> **YOUR TASK**: For this listing, the lines between the one holding "TV3 (15, 315)" and the one holding "Projects (418, 65)", inclusive, must be set down exactly.

MATERIAL FOR THIS EXERCISE section start

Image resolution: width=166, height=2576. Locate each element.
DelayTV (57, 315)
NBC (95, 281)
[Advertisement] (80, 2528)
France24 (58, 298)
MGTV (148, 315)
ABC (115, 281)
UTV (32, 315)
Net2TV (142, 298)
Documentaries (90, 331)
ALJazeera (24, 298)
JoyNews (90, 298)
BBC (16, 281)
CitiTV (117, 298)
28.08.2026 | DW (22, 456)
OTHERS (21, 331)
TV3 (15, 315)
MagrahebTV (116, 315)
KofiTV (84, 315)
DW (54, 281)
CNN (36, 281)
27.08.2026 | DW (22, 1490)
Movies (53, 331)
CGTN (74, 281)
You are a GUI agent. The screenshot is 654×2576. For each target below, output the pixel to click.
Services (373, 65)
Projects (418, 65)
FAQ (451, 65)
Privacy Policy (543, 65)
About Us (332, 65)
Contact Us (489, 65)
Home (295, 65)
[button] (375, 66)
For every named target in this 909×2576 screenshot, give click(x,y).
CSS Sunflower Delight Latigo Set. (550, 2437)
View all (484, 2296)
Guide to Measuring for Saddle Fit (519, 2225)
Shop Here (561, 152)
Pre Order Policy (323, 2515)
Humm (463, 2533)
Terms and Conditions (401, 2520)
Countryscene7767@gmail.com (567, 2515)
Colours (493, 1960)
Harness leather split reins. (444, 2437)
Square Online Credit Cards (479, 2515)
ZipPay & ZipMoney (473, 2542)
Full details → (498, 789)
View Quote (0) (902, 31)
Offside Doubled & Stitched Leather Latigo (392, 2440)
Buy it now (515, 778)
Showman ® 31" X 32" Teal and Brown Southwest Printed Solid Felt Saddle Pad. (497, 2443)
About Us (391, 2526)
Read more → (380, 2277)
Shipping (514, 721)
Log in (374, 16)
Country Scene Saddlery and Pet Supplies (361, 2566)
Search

MATERIAL FOR THIS EXERCISE section end

> **OUTPUT OF THE TASK**:
TV3 (15, 315)
MagrahebTV (116, 315)
KofiTV (84, 315)
DW (54, 281)
CNN (36, 281)
27.08.2026 | DW (22, 1490)
Movies (53, 331)
CGTN (74, 281)
You are a GUI agent. The screenshot is 654×2576. For each target below, output the pixel to click.
Services (373, 65)
Projects (418, 65)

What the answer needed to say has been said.